The Yankees' first three hitters in the inning were Johnny Damon, Mark Teixeira and Alex Rodriguez -- and yes, just those three hitters made a combined $65 million this year, more than six teams in the big leagues. Damon led off, and you already know that he is one of the trickier outs in baseball because of the crazy swings he will do. He's like a human infomercial -- he will chip, slice, dice, slap, tap, golf, you never know. He never knows. Plenty of the time it make him look foolish -- but he has more than 2,400 big league hits, and this time he turned on a fastball, absolutely scorched it, but right at Angels first baseman Kendry Morales. One out.

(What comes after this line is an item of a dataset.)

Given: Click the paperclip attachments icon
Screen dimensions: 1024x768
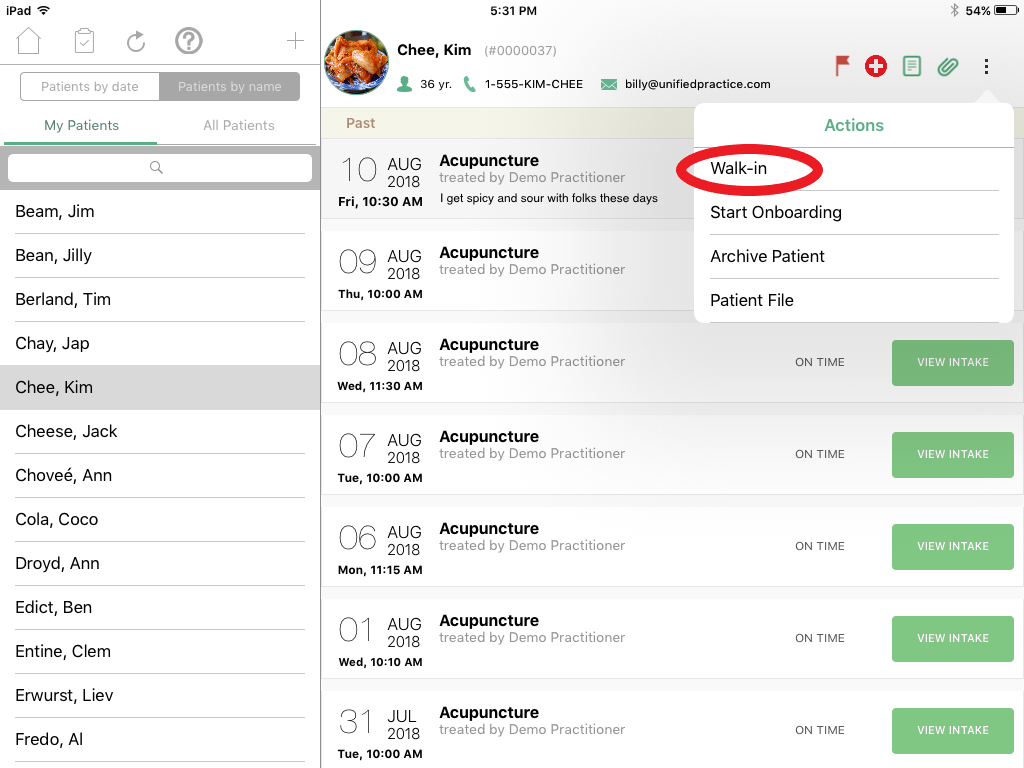Looking at the screenshot, I should pos(947,67).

Teixeira popped out on one pitch -- a surprisingly meek at-bat for one of the game's best hitters. And then, it was A-Rod. On Saturday night, an eerily similar situation had come up in Yankee Stadium ... and that time Fuentes grooved a belt-high fastball, and A-Rod crunched it to right field for a game-tying home run. This time, Angels manager Mike Scioscia decided to intentionally walk Rodriguez with the bases empty, a fascinating move to put the tying run on base.*

* People have different feelings about the intentional walk. I dislike it a great deal. Certainly there are times when strategically it makes perfect sense -- like in the late innings when you have an open base, or when you would like to set up the double play, or when you want a force at home plate. But I really don't like walks like this, where a manager basically concedes: "I don't think we are good enough to get him out." Baseball -- all sports -- build around confidence and a sense of invincibility. As good as Alex Rodriguez is -- and he has been electrifying this postseason -- he does make outs more than 60 percent of the time and he gets an extra base hit about 11 percent of the time. I don't like a team giving in -- it seems to me the opposite of what teams claim to be about and it seems to me self-defeating.

But I readily concede that A-Rod is a great hitter who is overflowing with confidence, so I would not say that walking him was the wrong move. I just didn't like it.

The Yankees immediately replaced A-Rod with a pinch-runner -- the brilliantly fast Freddy Guzman. The feeling was that the only reason you would pull A-Rod in a one-run game is so that Guzman can steal second base and put himself in scoring position. Only, Guzman did not steal second. He never even hinted that stealing second was something that interested him. Instead, he took a conservative lead and watched Fuentes and Hideki Matsui battle for a six-pitch at-bat which ended with a walk.